Applications for shoreline project filed
The city of Sanibel recently submitted applications for the design work and a request for financial assistance on the emergency shore protection project south of Blind Pass, along Sanibel-Captiva Road.
Last week, Natural Resources Director James Evans reported that the city submitted the permit application outlining the project to the Florida Department of Environmental Protection on July 16.
“They will be reviewing it as part of their Coastal Construction Control Line permit,” he said, explaining that it will review the proposed design to ensure it is consistent with the agency’s rules.
Evans noted that the design has not changed since it was finalized in early July.
“The design is the same,” he said.
Previously, the DEP has reviewed permit applications within the first 30 days of receiving them, following up in that timeframe with requests for additional information or clarifications. Evans noted that over the next few months, the agency will likely request additional information a few times.
Once it is satisfied it has everything, a notice of intent to issue the permit would follow.
“Then we’ll usually get it (the permit) within a week or two,” he said.
“We hope to have that permit sometime in the October-November timeframe,” Evans added. “So we can begin work on the project as soon as sea turtle nesting season is over at the end of October.”
In addition, the city submitted an application on July 30 for funds through the DEP’s Florida Beach Management Funding Assistance Program, which accepts local funding requests for beach projects. He reported that the city applied for just over $300,000 in state assistance as part of a 50-50 cost-share.

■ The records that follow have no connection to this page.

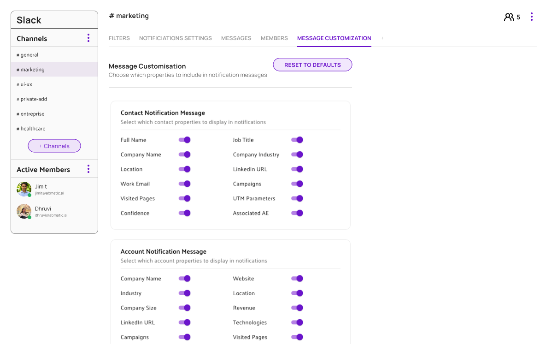Turn off the Confidence toggle

point(184,213)
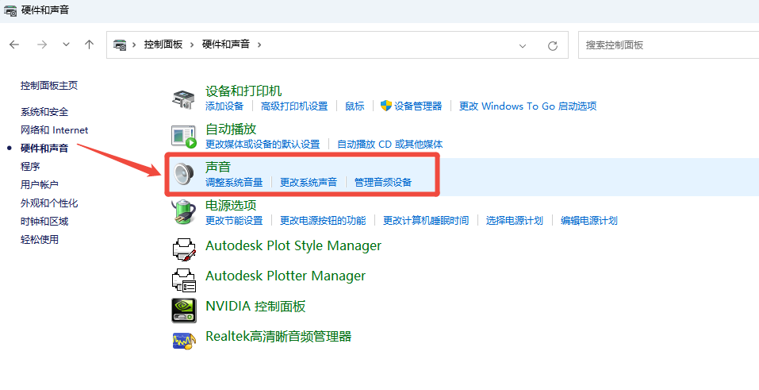Click the 搜索控制面板 search field

point(669,45)
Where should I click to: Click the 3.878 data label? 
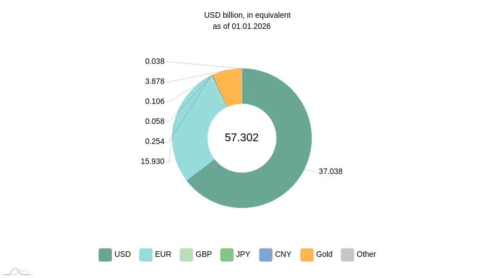(154, 81)
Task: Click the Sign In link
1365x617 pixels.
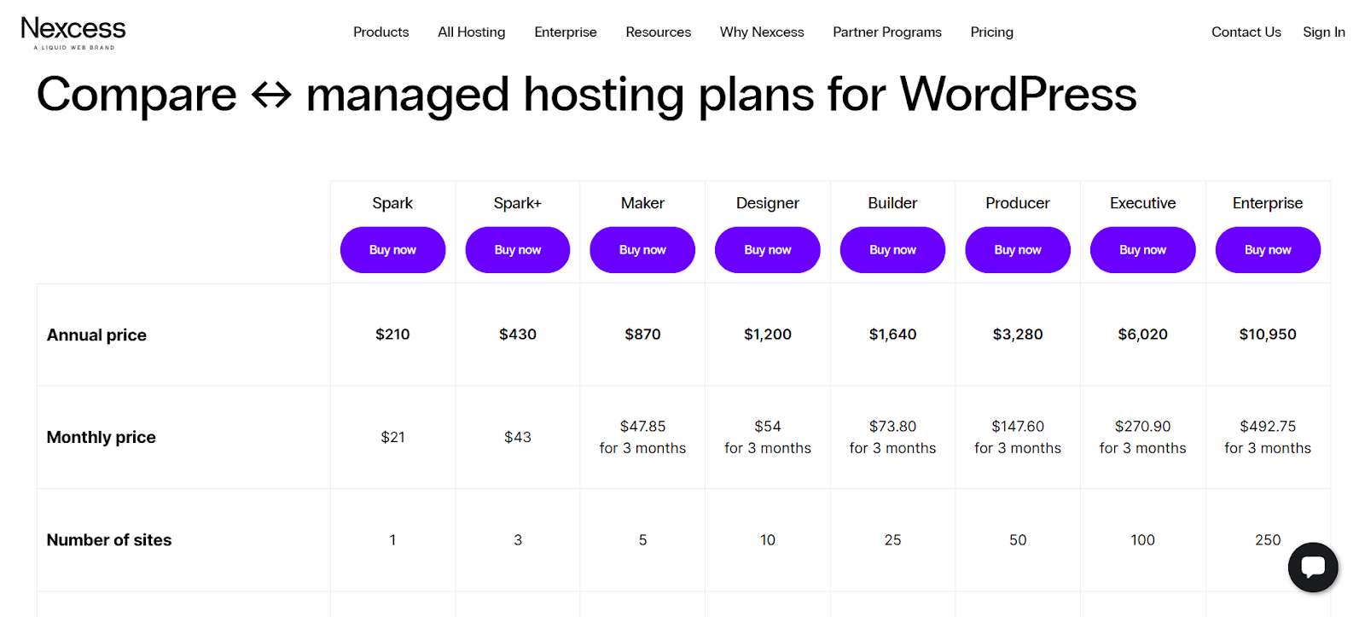Action: 1323,32
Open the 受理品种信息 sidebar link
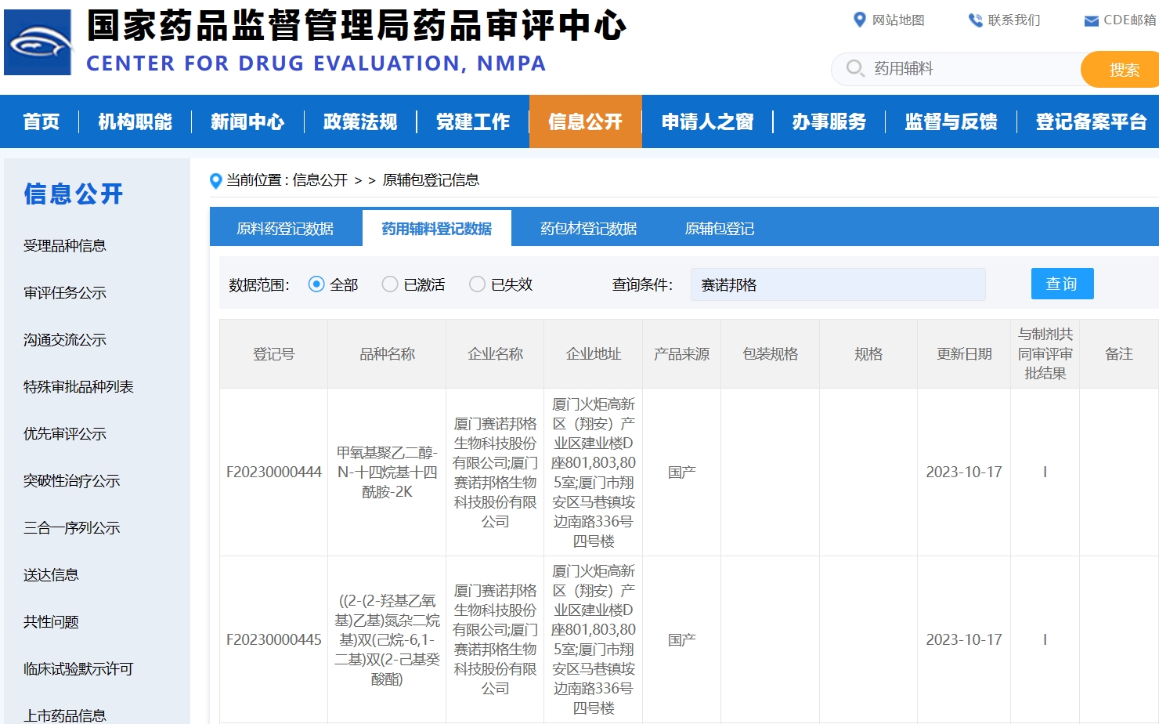 tap(64, 245)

“It would cover the cost of the beach renourishment or fill placement and dune restoration,” Evans said. “It would not include the structure itself – revetment, sheet piling, riprap – to protect the roadway.”

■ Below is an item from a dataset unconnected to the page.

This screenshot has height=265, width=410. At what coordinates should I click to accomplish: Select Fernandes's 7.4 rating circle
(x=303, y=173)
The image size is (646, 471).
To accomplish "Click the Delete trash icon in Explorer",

He estimated that the total project may cost approximately $612,000. The city intends to request funds from the Lee County Tourist Development Council to help cover the remaining costs of the project.
However, the city will not know the final figure until it runs the full costs through. Evans explained that the city waits to receive the notice of intent from the DEP before proceeding on that and with bidding.
“Until we know that this is what it will look like,” he said of the project. “The DEP might make us modify the design.”
A part of the process for the DEP funding request, a resolution in support of the application was scheduled to go before the city council on Aug. 6 for approval, naming the city as project sponsor.
“It’s us going on the record,” Evans said.
As for the project’s timeline, things are running along as expected.
“We’re on the schedule we’ve kind of set forward,” he said.
Meanwhile, the site itself has continued to see sand accretion in the recent months.
“We’re pretty close to the 2016 level,” Evans said of the current sand status. “But again, as soon as we move into the fall and start to get those cold fronts that’s when we’ll see the erosion start to return.”
The beach accumulates sand in the summer and loses it in the winter because of the wind direction. If the project is finished before winter, sand can accumulate on top of the new sand the city deposits.
“That is why we want to get the project done by fall, early winter,” he said.
Earlier this year, the city had brought in Humiston & Moore Engineers to look at the area near Pine Avenue and Castaways Beach and Bay Cottages and come up with concepts to better protect the nearby road and properties from erosion. Later on at a city council meeting, the firm reported the following:
“Recent storms and cold fronts in 2018 and 2019 have resulted in increased sand loss and vulnerability,” the firm stated in documents. “It is the intent of the city to design improved protection along this section of roadway and extend the protection further north and south of the existing buried (rock) revetment to provide high frequency storm protection to the most vulnerable 400-foot section of the evacuation route for the island of Captiva and the north end of Sanibel.”
“The concept plan involves the addition of a larger armor stone layer along the existing buried revetment and installation of a steel sheet pile wall with a concrete cap upland of the revetment, along the edge of the right-of-way, for the approximate 400-foot section of vulnerable roadway,” it continued. “Additional rock will be included for toe-scour protection north and south of the existing revetment seaward of the new wall and tapering of the rock further landward.”